▶ _Work to complete_
a - In the Intuitive Surgical article below, what split-adjusted price per share did the stock trade for ten years ago?
b - Please continue the Intuitive Surgical article below, picking up right after its final paragraph.

▶ _Given passage_
☆ ☆ ☆ ☆ ☆

Ten years ago, robotic surgery was still in its infancy. Intuitive Surgical (NASDAQ:ISRG) -- maker of the daVinci robotic surgical system -- was a $7 billion company whose machines had performed 136,000 procedures. At the time, the stock traded for (a split-adjusted) $58 per share.
Fast forward to today: Intuitive is a $60 billion behemoth that will likely end the year having helped perform over 1 million procedures worldwide. Investors have been rewarded in kind: the stock has increased ninefold to $520 per share.
But if you think you've missed the boat, here's a reminder that CEO Dr. Gary Guthart likes to make in every conference call: With robotic surgery, we are still in the early innings of adoption. Here are three broad themes I see playing out over the next decade.
More procedures -- but it won't be a straight line
Here's the single most important -- and often overlooked -- aspect of Intuitive Surgical: every year, it has thousands of doctors using the system. They test, they tinker, they think about different ways and different procedures in which the system can be used. Most of these ideas won't come to fruition, but a few will. And when they do, they'll make a huge difference for the company.
Five years ago, the company found itself in a tough position. Prostate procedures had stagnated, health officials were calling for fewer robotic hysterectomies, and the onset of the Affordable Care Act had hospitals tightening their purse strings.
Procedure growth fell off a cliff, and investors panicked. But, I cautioned at the time, we can't forget about the optionality -- or multiple future lines of business -- that Intuitive has. Those doctors are going to continue tinkering, I argued, and we have no idea where that might lead.
As you can see below, procedures picked up impressively after the downturn, thanks in large part to a booming number of hernia and colorectal operations:
Of course, as the number of total procedures continues to grow, it will become harder and harder to keep these growth rates up. And that's OK -- this is what happens when companies get large.
Similarly, investors should expect that at least once over the next 10 years, Intuitive will experience circumstances similar to 2014, where there's a lag from one set of procedures moderating while the next big procedure has yet to scale. This is the nature of the company's dynamics, and such instances will probably present excellent buying opportunities.
A shift toward subscriptions
It might sound ridiculous to hear, but I wouldn't be surprised to see Intuitive also change the way it distributes systems throughout the world. For most of the company's history, that has involved hospitals putting down between $1 million and $2 million for a new daVinci system.
But over the most recent quarter, we saw a stark increase in alternative financing. As highlighted by management in the conference call:
We are seeing increased customer interest in alternative capital acquisition approaches, including leasing and usage-based models. This quarter, the proportion of new systems placed under lease increased over prior quarters.
We believe it is in both our customers' interest and Intuitive's to offer alternative financing models for qualified hospitals. We have expanded these programs accordingly.

☆ ☆ ☆ ☆ ☆

▶ _Recorded data_
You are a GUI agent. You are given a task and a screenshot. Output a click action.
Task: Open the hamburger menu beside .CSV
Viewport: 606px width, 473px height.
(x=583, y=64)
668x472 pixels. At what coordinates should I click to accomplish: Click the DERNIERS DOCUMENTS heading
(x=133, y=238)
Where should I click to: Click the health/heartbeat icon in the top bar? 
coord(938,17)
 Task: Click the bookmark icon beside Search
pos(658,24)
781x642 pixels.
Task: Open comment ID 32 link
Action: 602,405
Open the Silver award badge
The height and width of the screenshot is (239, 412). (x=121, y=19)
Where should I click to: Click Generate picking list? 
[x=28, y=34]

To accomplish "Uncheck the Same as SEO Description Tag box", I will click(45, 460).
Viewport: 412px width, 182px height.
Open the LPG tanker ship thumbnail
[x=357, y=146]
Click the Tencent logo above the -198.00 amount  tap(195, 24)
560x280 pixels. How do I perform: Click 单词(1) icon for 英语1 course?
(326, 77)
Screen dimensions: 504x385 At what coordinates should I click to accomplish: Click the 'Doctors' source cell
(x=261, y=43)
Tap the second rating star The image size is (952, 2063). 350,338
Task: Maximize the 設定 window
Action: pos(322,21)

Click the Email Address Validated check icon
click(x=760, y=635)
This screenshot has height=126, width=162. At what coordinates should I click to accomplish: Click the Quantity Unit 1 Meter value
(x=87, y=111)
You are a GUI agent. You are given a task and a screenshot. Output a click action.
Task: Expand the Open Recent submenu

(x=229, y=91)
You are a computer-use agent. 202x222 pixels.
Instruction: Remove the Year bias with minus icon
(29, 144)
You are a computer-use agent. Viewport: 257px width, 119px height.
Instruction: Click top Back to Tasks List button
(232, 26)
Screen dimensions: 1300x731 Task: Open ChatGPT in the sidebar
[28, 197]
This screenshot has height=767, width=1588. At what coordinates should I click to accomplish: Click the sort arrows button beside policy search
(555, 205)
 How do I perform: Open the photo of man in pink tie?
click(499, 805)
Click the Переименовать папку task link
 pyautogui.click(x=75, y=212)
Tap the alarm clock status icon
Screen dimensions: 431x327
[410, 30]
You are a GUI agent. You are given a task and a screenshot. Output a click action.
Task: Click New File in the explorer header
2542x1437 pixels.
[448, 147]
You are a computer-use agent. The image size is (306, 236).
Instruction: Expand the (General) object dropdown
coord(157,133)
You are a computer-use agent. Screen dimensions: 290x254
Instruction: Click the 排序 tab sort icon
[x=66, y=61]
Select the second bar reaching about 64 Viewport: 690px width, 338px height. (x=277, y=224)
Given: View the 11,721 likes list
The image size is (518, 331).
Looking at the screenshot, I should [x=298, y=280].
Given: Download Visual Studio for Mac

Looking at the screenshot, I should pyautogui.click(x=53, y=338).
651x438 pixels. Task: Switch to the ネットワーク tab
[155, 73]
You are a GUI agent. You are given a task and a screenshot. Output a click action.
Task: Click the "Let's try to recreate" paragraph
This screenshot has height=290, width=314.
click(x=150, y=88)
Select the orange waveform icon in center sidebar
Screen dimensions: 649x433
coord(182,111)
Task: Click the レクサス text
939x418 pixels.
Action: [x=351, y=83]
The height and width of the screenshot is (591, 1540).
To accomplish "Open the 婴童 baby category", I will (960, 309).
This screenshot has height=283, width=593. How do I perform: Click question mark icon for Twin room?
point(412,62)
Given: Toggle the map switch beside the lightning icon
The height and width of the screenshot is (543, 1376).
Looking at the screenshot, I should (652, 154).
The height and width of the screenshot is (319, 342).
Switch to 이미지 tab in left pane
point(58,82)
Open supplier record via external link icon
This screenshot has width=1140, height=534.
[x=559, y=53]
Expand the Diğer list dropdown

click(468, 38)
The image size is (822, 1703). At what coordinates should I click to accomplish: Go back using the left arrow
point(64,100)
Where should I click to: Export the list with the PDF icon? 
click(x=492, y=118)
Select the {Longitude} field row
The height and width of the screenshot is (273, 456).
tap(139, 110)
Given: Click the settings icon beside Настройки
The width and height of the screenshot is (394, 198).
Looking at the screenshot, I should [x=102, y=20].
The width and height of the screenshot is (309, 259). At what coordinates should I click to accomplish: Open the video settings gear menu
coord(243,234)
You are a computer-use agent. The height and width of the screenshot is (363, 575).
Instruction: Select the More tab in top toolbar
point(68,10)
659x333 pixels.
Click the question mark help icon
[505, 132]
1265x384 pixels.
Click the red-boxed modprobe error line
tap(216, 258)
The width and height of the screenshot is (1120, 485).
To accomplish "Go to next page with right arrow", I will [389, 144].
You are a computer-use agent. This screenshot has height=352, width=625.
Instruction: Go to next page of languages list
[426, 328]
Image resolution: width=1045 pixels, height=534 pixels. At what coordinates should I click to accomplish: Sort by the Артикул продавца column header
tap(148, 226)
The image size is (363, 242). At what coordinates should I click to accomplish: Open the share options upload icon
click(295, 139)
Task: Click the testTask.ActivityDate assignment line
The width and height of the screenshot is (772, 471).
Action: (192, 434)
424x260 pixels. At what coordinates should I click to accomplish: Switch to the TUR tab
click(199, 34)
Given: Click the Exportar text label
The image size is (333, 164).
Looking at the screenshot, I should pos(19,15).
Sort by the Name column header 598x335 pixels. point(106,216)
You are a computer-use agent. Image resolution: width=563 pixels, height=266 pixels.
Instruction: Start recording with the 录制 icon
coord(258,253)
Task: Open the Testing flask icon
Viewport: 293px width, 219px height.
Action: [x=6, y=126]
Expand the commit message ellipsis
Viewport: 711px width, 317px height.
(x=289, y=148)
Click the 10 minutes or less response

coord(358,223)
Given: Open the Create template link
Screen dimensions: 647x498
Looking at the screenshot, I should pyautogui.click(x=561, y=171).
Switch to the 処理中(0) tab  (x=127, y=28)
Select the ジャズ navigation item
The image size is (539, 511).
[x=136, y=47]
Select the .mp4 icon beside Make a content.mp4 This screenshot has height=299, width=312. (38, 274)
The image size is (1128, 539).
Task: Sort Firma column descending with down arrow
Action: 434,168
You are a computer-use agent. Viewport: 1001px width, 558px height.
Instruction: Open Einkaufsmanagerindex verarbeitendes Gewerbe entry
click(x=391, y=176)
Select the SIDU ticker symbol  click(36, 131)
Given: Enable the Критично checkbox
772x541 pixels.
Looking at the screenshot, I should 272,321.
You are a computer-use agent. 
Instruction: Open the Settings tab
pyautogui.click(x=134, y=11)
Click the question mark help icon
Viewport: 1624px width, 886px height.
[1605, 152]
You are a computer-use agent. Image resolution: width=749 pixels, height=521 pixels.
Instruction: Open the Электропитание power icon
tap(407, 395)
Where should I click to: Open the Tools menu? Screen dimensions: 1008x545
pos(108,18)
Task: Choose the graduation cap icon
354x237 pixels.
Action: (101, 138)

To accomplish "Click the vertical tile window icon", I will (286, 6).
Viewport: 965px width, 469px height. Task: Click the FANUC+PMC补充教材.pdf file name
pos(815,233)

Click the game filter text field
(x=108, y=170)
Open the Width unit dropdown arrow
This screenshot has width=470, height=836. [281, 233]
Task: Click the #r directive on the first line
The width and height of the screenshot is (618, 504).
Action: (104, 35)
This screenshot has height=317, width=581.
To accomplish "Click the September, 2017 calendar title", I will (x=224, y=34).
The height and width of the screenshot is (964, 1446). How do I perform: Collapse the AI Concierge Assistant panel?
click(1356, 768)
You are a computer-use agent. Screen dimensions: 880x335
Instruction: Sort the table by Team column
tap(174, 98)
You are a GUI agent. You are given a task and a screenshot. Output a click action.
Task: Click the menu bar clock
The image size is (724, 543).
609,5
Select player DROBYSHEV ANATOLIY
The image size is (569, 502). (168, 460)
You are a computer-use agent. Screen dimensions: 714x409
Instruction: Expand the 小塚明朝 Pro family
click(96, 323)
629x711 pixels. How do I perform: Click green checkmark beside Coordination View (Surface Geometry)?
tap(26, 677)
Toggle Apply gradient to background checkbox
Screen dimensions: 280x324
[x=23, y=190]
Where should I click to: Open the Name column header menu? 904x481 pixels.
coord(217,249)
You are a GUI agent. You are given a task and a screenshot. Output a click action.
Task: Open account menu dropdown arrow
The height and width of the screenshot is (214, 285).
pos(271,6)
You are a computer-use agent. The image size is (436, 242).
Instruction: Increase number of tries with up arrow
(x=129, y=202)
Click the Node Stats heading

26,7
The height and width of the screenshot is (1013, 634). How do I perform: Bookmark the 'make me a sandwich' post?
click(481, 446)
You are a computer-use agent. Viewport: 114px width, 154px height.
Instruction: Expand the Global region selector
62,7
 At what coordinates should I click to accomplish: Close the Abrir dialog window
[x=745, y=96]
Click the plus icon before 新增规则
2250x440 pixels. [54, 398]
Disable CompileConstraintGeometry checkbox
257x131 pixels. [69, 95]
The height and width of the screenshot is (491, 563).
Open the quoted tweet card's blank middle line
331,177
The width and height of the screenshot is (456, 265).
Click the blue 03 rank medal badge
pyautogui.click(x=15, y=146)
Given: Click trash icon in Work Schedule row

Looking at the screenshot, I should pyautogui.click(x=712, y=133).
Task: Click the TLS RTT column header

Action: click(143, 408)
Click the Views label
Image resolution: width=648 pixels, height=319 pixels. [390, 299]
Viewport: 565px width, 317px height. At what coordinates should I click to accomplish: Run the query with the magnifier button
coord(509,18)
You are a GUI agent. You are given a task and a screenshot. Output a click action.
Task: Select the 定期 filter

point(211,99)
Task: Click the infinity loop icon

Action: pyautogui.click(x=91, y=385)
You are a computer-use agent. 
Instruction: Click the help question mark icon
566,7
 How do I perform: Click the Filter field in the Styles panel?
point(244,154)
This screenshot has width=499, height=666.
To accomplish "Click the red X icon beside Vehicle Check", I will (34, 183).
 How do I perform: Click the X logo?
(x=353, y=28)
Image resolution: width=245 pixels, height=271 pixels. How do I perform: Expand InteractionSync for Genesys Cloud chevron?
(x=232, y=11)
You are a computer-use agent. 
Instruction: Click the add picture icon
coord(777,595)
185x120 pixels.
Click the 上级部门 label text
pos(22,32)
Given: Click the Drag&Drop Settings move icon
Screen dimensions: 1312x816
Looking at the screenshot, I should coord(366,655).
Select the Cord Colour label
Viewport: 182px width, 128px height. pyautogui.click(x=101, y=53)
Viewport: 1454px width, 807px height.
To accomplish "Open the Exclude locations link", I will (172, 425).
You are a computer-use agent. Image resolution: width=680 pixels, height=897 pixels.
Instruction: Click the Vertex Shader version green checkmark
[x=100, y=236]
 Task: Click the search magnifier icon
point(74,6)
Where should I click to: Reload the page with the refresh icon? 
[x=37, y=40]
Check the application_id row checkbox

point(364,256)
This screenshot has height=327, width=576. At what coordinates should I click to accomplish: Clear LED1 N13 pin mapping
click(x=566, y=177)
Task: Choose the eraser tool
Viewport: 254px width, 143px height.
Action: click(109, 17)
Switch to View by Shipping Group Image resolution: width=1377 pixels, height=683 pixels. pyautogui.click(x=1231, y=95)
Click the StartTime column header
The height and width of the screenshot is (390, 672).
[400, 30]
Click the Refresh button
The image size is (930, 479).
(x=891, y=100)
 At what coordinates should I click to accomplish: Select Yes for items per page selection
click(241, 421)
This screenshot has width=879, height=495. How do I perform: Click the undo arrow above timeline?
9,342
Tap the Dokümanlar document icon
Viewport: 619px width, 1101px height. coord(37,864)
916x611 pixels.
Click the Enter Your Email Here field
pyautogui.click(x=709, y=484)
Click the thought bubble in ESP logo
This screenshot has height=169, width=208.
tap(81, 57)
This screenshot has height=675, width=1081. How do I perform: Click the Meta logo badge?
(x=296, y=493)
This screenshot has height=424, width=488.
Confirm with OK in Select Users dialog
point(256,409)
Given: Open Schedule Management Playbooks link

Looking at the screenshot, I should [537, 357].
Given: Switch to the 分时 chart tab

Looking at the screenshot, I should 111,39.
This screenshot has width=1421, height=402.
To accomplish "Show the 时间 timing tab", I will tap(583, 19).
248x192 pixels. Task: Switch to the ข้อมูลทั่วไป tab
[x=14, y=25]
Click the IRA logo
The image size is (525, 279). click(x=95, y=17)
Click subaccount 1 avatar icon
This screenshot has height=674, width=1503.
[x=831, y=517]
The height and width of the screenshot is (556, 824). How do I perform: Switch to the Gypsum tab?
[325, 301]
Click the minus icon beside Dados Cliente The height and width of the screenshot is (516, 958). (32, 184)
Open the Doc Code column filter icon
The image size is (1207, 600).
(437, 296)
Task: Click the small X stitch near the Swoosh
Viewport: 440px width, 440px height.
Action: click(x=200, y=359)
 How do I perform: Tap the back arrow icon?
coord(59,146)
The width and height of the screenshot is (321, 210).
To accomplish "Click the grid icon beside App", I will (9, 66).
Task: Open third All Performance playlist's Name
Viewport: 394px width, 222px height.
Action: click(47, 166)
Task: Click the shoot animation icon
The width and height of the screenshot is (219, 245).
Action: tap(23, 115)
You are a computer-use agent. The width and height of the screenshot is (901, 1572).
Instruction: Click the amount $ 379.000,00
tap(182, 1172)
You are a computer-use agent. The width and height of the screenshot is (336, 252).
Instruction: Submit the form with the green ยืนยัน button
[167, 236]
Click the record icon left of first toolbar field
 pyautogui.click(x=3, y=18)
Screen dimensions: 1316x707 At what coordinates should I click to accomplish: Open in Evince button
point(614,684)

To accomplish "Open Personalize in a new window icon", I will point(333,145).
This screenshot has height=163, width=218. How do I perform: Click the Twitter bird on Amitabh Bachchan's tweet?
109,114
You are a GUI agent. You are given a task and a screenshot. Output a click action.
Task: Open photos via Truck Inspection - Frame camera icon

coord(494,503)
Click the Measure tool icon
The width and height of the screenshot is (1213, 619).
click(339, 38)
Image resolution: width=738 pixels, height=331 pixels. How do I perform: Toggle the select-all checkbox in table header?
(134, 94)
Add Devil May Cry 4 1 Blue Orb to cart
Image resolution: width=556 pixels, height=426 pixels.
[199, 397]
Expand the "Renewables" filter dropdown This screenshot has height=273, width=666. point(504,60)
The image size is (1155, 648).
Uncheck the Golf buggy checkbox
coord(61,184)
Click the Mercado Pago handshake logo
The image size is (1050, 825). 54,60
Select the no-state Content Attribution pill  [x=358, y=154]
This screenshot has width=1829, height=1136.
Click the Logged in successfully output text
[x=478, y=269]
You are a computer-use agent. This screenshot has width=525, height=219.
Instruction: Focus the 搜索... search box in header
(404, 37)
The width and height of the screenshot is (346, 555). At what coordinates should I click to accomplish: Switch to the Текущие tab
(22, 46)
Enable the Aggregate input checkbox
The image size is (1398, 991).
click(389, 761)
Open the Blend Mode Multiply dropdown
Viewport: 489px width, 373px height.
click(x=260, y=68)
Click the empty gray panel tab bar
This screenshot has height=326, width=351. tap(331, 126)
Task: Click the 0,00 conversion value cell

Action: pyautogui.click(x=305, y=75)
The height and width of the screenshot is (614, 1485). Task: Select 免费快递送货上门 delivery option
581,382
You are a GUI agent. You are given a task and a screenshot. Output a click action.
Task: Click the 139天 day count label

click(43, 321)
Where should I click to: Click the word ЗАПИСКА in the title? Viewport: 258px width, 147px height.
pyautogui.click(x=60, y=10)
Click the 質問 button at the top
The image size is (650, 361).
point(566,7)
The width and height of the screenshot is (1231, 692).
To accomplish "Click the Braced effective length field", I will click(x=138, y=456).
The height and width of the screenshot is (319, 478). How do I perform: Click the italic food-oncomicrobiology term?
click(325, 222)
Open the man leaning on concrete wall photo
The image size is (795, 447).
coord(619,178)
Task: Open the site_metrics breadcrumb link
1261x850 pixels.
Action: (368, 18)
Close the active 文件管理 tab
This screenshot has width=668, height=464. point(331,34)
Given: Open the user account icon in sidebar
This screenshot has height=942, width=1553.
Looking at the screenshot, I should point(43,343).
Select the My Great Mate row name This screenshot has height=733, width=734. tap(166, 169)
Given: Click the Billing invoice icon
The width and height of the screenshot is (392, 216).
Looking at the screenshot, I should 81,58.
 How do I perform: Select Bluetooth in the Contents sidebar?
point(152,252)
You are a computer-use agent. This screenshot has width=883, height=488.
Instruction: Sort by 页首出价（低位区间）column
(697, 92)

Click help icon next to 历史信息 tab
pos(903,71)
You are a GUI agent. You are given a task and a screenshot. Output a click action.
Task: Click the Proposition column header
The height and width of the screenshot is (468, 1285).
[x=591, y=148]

☆ ☆ ☆ ☆ ☆

▶ _Task-by-task answers_
a - $58 per share.

b -
I'm not 100% sure what a usage-based model might look like at scale. But I know this: running a business based on subscriptions -- instead of one-off purchases -- has enormous advantages for everyone involved: Hospitals have lower upfront costs, Intuitive has customers that are even more locked in, and there's a reliable stream of recurring revenue.
Don't be surprised to see newer models testing this approach in the years to come.
A dividend stalwart?
Right now, Intuitive Surgical has a great problem on its hands: it has to figure out what to do with its excess cash. Not that long ago, the company couldn't afford to do anything but plow it back into research and development. But over the past five years -- coinciding with the ascension of hernia operations -- it has been flush with cash.
Here's what free cash flow has looked like over the past decade:
It's worth noting that 2018's figures are for the trailing twelve months -- meaning that if the fourth quarter's free cash flow comes in ahead of last year's, then the year's figure will be even higher. No matter how it turns out, too much cash is a good problem to have.
The company first dealt with the problem by buying back shares. But I wouldn't be surprised to see its approach shift.
Right now, the company has a net cash position of $4.6 billion -- almost twice where it was four years ago after its share repurchase. If management wanted to start spending 50% of this excess cash on dividends, that would come to an annual dividend of $4.35 per share. That only comes to a 0.8% yield.
But it's important to remember that this cash continues to grow despite aggressive reinvestment in the business. If the growth continues, the potential for a dividend will increase as well.
While I'm certainly not advocating buying the stock for a potential dividend, it is something that long-term investors could benefit from over the next ten years.
It goes without saying my crystal ball isn't perfect -- if it was, I'd have bought Amazon back when it went public. That being said, as an Intuitive shareholder myself, these are three things I see on the horizon: continued progress -- albeit with fits and starts -- in procedures; a shift toward subscription or usage-based purchasing plans; and a possible dividend. I have no intention of selling my stake, and look forward to seeing these things play out.